My preferred method currently is to give the players average, rounded up for the first ten hit dice. I originally did this because our group was experimenting with Savage Species, and with big level adjustments factored in (where characters may go two or three levels without gaining more hit poins) a character can be crippled by a bad die roll.
But really, I don't see what's gained by rolling. These days I think it's safe to assume most DMs handle character generation by allowing a player assign their rolls to whatver ability scores they like. So if you want to play a barbarian, you can assign that 16 you rolled to Strength instead of that 8 you rolled first. Now, if you want to play a barbarian, and you keep rolling 1's and 2's on your hit dice, isn't that just as lame as having to play a weak barbarian or stupid wizard just because that's how the dice fell? In fact, isn't it even lamer, because you're actually getting more and more invested in a character that's looking more and more like a waste of time?

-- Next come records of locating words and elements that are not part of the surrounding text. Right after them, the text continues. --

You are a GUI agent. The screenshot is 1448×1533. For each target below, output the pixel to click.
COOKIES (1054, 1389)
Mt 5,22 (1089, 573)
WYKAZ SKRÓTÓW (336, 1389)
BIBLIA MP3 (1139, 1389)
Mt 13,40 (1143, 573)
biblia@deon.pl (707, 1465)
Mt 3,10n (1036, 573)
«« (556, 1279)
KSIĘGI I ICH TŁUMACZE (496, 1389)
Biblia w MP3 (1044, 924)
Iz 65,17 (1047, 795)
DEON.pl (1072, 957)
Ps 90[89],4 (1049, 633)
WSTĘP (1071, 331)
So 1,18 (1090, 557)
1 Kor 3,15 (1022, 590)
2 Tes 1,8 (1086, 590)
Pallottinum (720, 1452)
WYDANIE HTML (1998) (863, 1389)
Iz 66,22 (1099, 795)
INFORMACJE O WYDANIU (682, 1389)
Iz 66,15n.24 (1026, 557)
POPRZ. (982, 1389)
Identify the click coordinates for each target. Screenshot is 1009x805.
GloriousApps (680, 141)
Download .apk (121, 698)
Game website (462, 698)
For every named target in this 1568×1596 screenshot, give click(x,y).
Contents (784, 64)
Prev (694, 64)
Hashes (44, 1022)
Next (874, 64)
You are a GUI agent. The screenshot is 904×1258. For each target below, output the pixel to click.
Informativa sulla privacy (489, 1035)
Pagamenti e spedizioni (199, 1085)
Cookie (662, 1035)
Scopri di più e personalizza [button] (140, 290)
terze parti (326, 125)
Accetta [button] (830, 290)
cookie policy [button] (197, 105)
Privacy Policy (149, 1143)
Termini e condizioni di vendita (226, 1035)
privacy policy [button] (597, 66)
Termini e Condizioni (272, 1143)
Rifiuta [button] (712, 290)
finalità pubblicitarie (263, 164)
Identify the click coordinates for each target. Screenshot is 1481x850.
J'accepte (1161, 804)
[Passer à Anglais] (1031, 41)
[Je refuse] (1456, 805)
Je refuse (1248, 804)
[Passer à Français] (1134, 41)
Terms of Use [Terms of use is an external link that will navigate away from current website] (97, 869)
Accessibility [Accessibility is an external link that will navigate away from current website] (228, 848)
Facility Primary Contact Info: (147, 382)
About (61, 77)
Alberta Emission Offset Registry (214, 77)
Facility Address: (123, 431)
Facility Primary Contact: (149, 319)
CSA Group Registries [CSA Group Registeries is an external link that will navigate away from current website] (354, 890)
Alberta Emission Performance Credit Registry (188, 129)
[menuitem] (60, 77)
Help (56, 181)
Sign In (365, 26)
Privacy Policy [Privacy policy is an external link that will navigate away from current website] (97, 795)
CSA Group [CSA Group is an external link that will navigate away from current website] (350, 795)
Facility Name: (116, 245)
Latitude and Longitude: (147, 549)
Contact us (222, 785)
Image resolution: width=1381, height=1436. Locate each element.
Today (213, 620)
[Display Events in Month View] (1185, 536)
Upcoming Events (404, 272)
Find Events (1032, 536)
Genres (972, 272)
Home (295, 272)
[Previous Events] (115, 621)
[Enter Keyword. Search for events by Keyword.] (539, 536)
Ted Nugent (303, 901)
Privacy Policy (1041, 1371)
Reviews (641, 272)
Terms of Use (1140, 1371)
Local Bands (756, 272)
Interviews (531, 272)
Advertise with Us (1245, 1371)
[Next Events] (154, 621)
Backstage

And conversely, characters that consistently roll above average can be unmanageable. I played one such character, who at 24th level had 200 more hit points than the next closest character (another fighter/barb). Some of that had to do with being a high-Con dwarf, but more had to do with just rolling amazingly well. Long before 24th-level, the DM was having trouble scaling encounters to challenge the party, because I could laugh at things that would annihlate 2/3 of the group.
Why should hit points be any less consistent of a benefit than skill points, BAB, or saving throw bonuses?